[Traumatic rupture of the aortic isthmus. Our experience with 23 cases].
ABSTRACT Traumatic rupture of the aortic isthmus is a highly lethal lesion. Controversy currently exists regarding the best management of the lower body circulation system during repair of an acute aortic transsection. The aim of this study was to evaluate our results using different methods of distal aorta perfusion in order to prevent ischemia of the spinal cord.
Between October 1987 and October 1999, 23 patients (20 males, 3 females, mean age 28 years) with rupture of the thoracic aorta underwent surgical repair; 18 of these were acute ruptures and 5 post-traumatic pseudoaneurysms.
All cases of rupture were associated with violent, sudden deceleration and in all but one subject it was due to a traffic accident. Twenty patients had severe associated lesions involving the cranium, abdomen, thorax or leg fractures. The operation was performed with a left postero-lateral thoracotomy in all but one case which underwent sternotomy (the patient with an associated lesion of the distal part of the arch). In 1 patient repair was accomplished using simple aortic cross-clamping, in another with total cardiopulmonary bypass, deep hypothermia and cardiac arrest and in 4 cases with partial cardiopulmonary bypass (1 left atrium-femoral artery and 3 femoro-femoral bypass). Seventeen patients were treated using the centrifugal pump (Bio-Medicus) for left atrium-femoral artery bypass. The perioperative mortality was 8.6%, including 2 patients operated in cardiogenic shock.

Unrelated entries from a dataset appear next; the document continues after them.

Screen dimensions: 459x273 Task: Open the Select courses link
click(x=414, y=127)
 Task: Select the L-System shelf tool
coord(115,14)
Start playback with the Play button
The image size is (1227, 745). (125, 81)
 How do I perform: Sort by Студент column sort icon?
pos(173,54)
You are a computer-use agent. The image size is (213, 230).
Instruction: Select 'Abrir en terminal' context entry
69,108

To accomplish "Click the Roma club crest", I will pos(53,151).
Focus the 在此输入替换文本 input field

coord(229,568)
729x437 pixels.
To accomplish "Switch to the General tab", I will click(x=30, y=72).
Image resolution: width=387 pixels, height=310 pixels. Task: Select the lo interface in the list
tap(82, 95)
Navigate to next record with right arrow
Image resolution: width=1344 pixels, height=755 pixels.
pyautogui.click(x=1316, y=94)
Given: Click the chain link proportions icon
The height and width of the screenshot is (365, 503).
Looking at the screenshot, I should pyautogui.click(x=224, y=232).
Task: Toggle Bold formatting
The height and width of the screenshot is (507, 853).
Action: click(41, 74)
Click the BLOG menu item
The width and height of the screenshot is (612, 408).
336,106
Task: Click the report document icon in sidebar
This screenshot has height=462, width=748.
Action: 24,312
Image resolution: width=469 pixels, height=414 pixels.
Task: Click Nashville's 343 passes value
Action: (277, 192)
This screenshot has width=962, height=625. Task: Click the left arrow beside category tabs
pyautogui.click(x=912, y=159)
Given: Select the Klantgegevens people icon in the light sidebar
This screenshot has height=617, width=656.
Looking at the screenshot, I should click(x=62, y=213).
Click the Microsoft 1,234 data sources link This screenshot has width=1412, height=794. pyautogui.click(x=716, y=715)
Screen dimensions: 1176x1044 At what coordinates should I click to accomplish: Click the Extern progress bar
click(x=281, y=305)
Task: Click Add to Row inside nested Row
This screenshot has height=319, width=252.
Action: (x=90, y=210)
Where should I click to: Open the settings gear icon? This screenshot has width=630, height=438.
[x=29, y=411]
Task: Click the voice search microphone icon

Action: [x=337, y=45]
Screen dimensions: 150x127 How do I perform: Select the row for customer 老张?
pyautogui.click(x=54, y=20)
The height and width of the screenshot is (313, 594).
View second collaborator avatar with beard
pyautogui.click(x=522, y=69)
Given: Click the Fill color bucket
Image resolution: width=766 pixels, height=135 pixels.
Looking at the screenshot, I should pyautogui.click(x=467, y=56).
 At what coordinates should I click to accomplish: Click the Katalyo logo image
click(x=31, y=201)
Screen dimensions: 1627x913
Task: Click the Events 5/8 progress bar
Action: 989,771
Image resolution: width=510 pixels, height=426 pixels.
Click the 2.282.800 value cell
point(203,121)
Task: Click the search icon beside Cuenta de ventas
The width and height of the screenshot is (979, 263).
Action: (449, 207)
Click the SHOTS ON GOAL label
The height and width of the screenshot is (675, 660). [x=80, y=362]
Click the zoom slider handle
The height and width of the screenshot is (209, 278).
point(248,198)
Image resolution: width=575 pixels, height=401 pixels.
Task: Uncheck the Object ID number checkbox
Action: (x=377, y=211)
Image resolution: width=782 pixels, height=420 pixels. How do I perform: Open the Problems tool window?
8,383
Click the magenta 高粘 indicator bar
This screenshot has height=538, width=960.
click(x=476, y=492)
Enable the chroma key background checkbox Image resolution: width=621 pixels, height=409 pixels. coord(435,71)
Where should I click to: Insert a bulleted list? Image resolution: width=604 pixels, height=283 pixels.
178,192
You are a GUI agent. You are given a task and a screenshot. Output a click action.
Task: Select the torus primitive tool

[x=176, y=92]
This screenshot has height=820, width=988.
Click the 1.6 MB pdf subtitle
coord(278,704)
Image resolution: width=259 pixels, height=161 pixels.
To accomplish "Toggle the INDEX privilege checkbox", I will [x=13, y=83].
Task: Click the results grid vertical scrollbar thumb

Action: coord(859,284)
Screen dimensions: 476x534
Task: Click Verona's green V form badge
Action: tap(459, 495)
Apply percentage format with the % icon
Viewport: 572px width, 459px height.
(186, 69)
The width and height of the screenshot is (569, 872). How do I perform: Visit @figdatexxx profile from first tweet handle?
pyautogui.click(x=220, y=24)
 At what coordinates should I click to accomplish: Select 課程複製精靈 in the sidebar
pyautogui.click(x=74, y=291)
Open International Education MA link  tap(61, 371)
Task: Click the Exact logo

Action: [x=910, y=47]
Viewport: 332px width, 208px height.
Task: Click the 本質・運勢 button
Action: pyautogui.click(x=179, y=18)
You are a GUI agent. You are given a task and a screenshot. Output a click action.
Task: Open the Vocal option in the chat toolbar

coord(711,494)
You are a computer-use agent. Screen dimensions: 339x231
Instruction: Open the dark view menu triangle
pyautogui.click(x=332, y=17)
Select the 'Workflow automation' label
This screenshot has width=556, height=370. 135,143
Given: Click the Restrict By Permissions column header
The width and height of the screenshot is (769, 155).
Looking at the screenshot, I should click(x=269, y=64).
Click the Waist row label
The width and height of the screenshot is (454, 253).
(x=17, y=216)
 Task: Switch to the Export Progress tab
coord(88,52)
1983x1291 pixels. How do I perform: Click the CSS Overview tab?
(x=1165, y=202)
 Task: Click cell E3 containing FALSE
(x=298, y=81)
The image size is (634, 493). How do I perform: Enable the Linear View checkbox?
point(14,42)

In the 21 surviving patients the postoperative period was free from any cardiovascular complications, with no cases of paraplegia. There were no late deaths (mean follow-up 4 years) and all patients are in good clinical conditions.
These results indicate that the outcome mainly depends on preoperative clinical conditions, associated lesions and the timing of the operation. We conclude that the Bio-Medicus centrifugal pump is a simple and safe means of perfusing the lower body, kidney, and spinal cord without heparinization in a patient with multiple injuries.